Suzanne no añadió nada más; se centró en contemplar la noche a través del cristal del parabrisas. Tampoco era cuestión de llevar la contraria a Justin —desde luego, no era el momento—, pero ella no estaba de acuerdo, había reaccionado muy tarde con su arma de plata. De haberlo querido, aquel monstruo habría podido culminar su ataque sin ningún problema. No, definitivamente, la hipótesis de Justin no la convencía. De todos modos, ¿qué otra justificación quedaba?
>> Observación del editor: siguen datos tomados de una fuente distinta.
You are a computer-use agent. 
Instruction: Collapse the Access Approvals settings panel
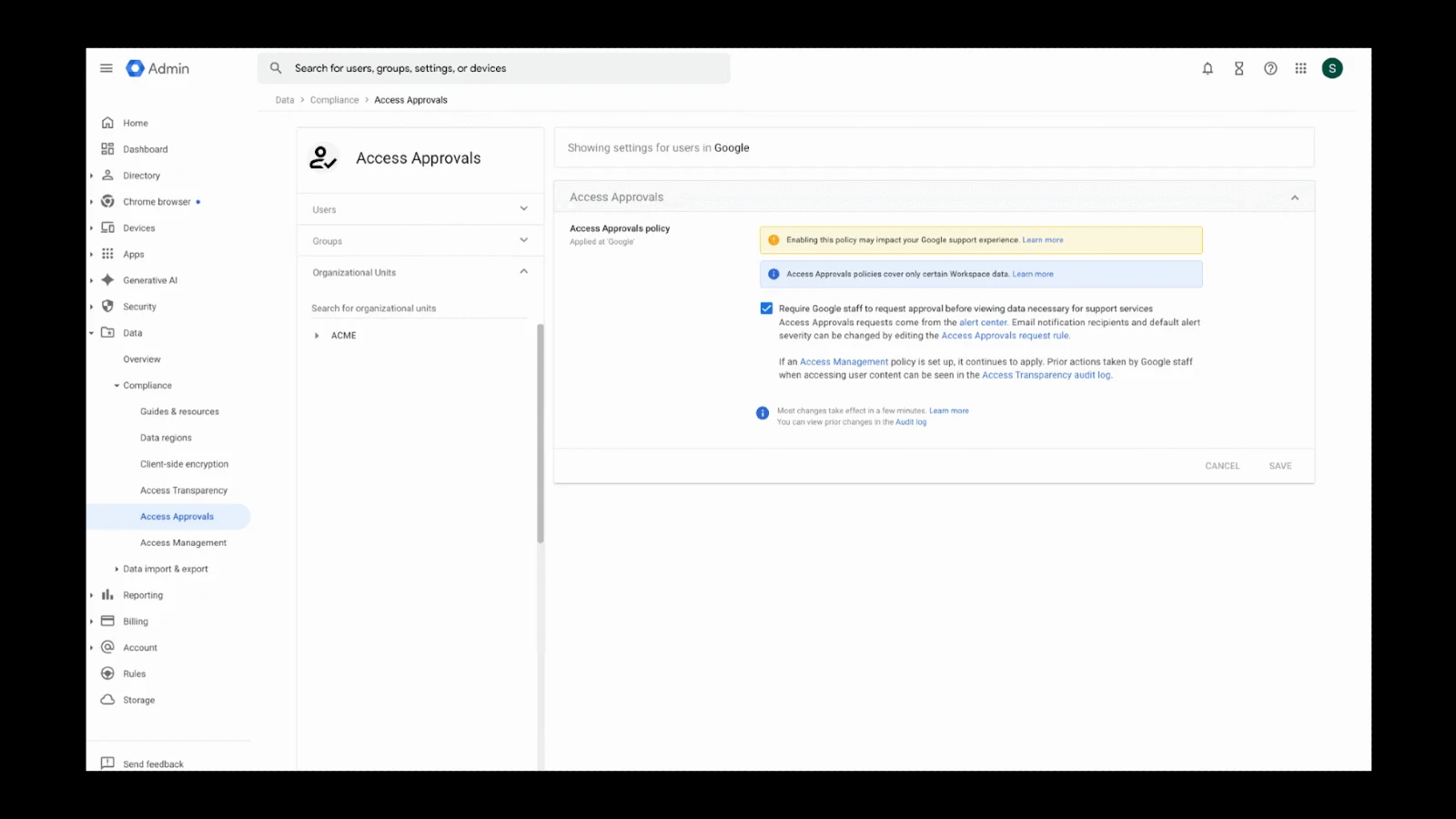click(1294, 197)
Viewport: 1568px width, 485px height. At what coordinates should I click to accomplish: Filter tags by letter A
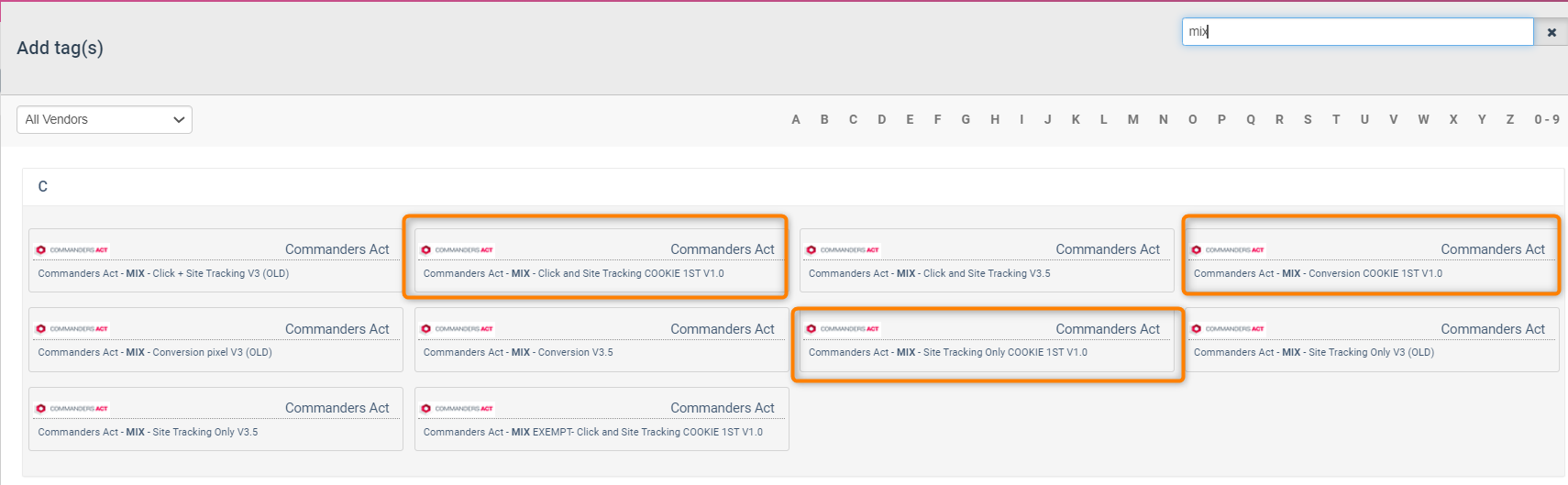796,120
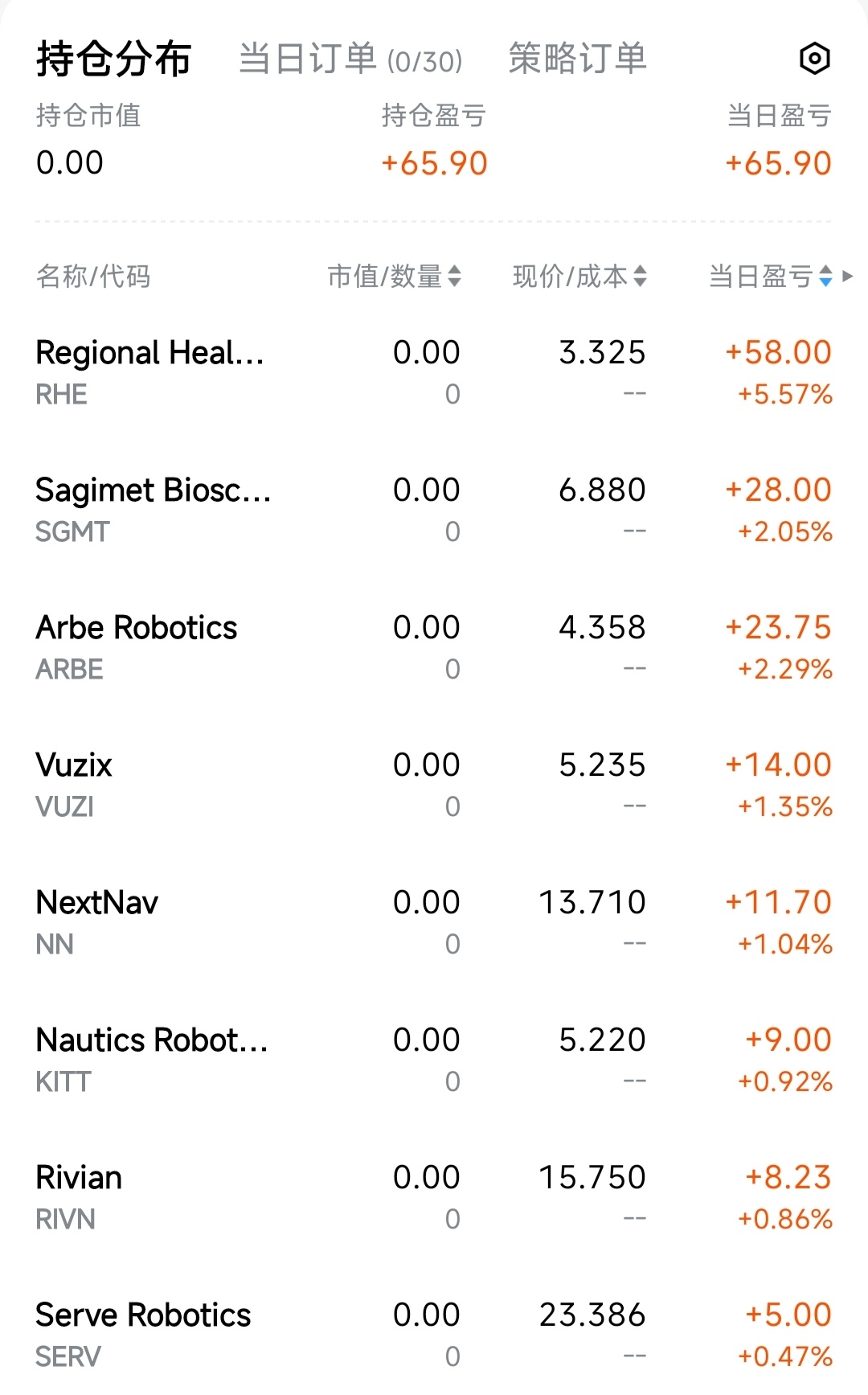Viewport: 868px width, 1395px height.
Task: Select the NextNav NN holding
Action: click(x=434, y=922)
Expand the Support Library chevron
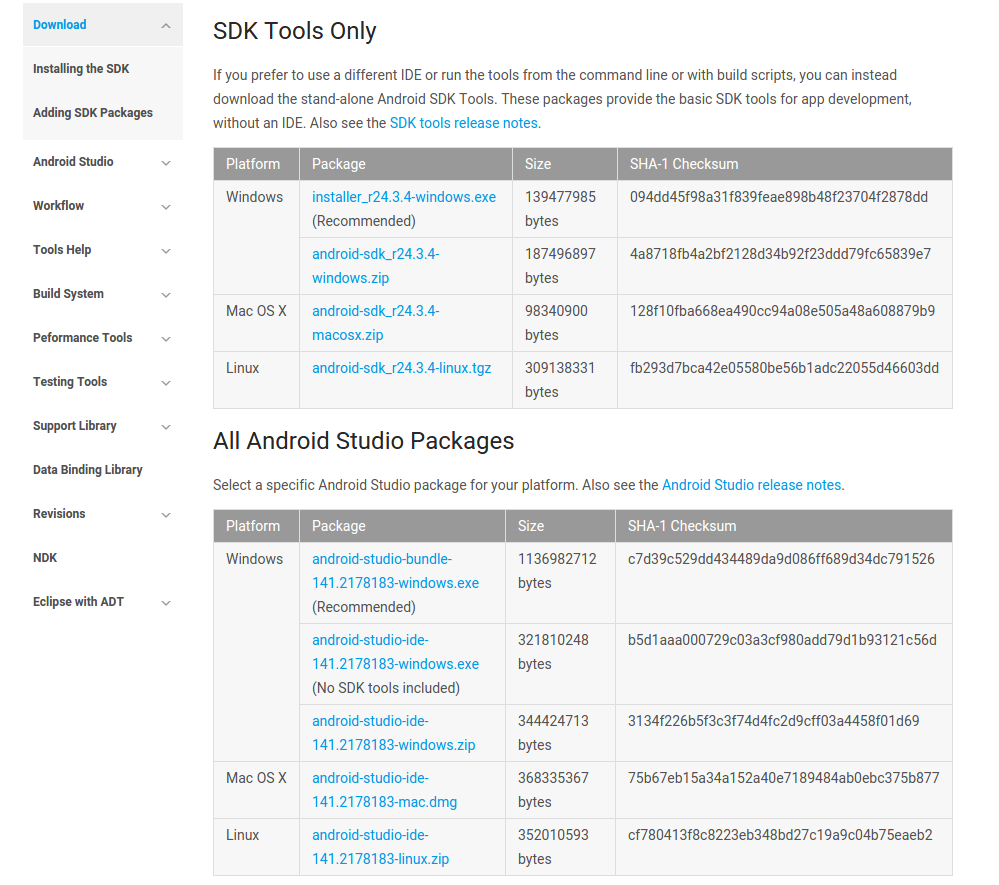 point(166,427)
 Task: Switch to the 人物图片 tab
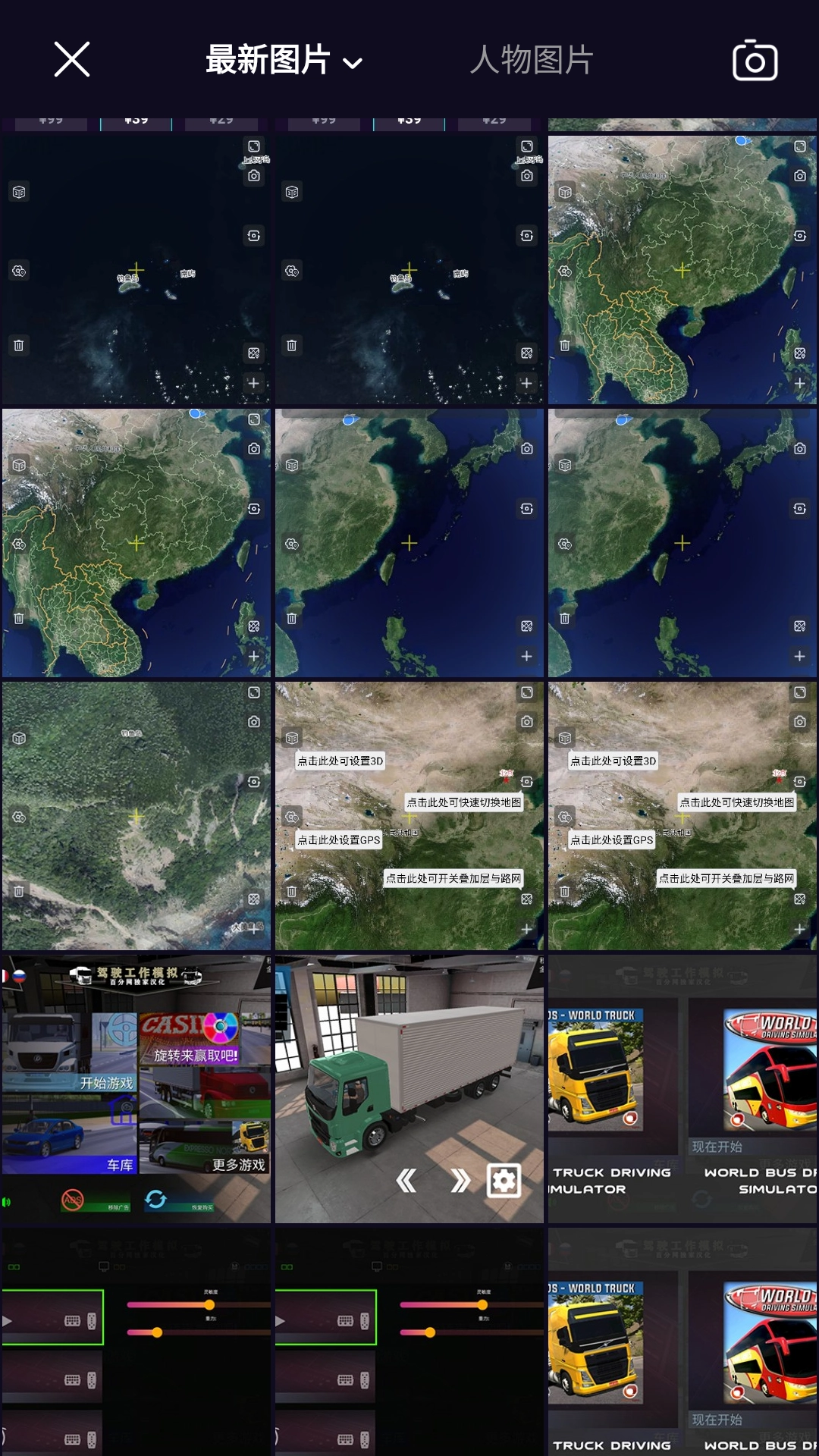531,61
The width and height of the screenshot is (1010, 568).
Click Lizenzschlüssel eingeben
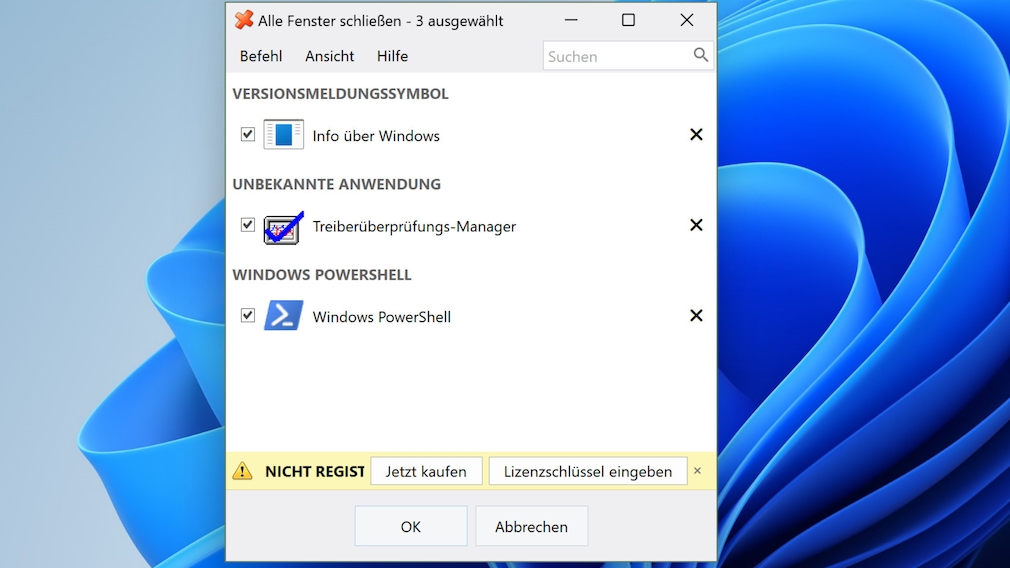click(x=587, y=471)
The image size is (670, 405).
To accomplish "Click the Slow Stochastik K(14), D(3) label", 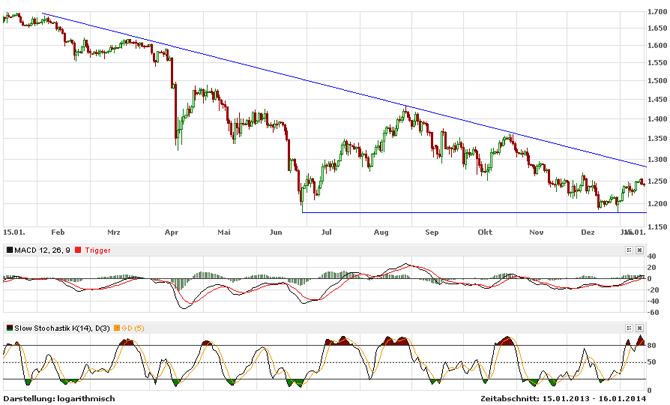I will point(62,328).
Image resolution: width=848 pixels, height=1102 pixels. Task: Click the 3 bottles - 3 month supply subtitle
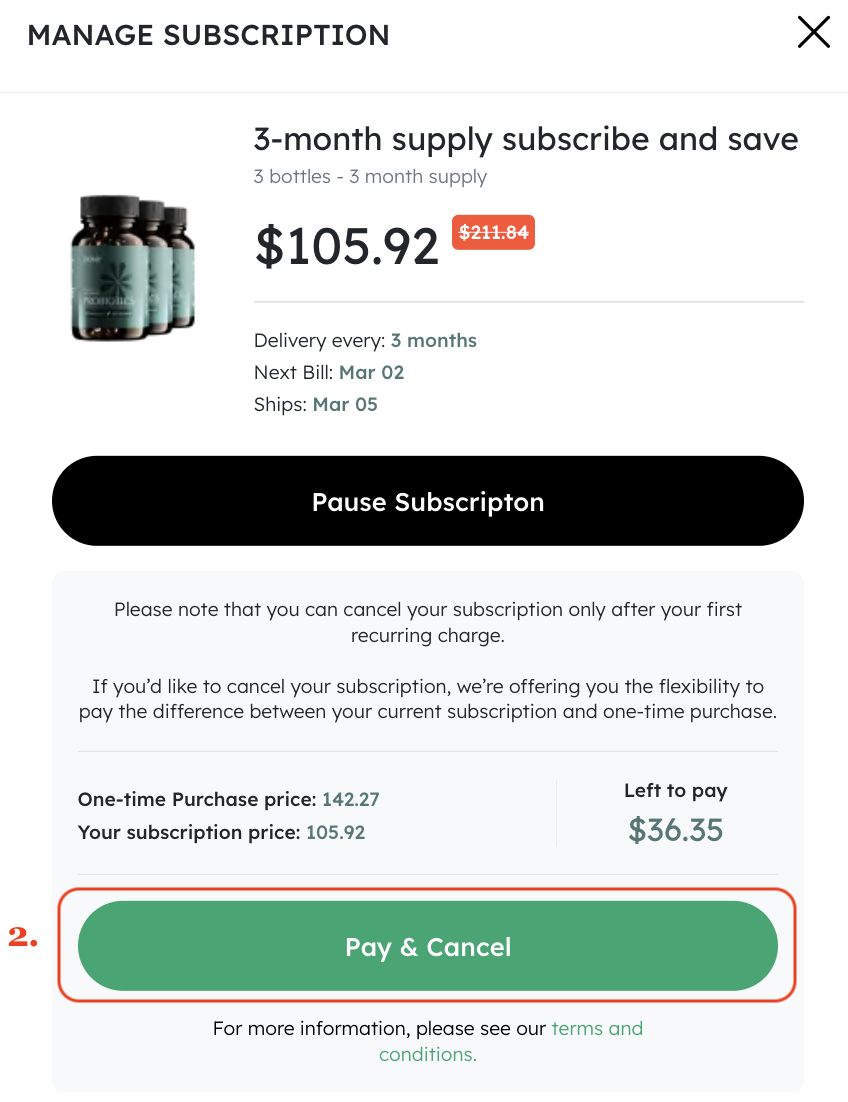click(370, 177)
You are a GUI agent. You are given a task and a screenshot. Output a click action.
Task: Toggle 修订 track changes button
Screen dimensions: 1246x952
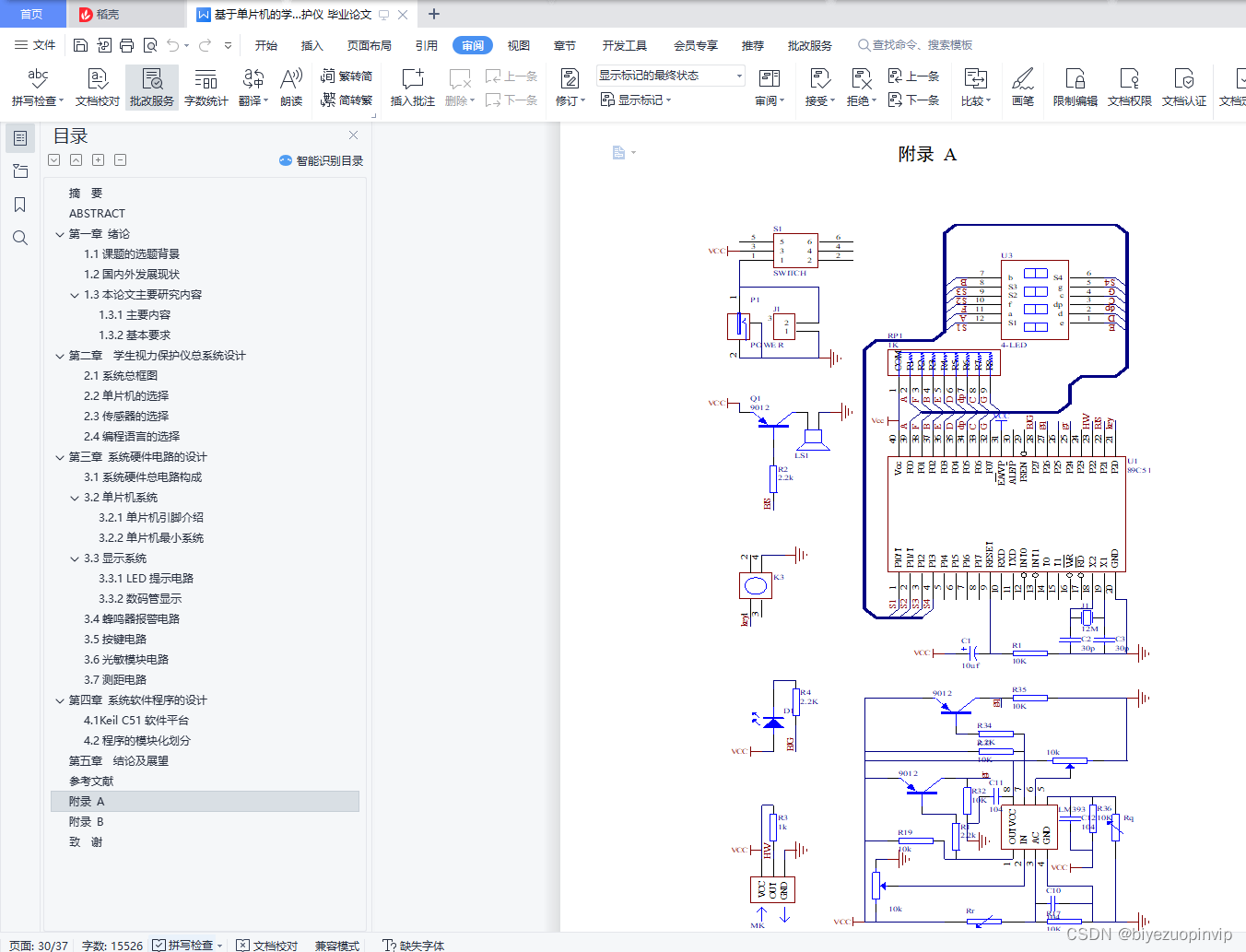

Que el vampiro no hubiese querido morder a Justin.

Joder.

Aterrador… por incomprensible. ¿Un vampiro que decide no morder? ¿Un vampiro «compasivo»?

La compasión era una virtud humana, mortal.

Pero Suzanne había llegado a ver en el muchacho aquellos afilados colmillos, las pupilas rasgadas, la tenebrosa forma de deslizarse por el aire nocturno. No había duda de su condición maligna.

—Gracias —Justin descansó su mano sobre el muslo de ella—. Te debo una.

Dirigía hacia la chica sus ojos penetrantes, todo lo que le permitía la conducción. Y Suzanne captó el mensaje que él le transmitía con su engañosa ternura; dejó de pensar en lo que había sucedido aquella noche.

Resultaba evidente que Justin no estaba dispuesto a que aquel enigmático episodio le robase la sumisión de ella.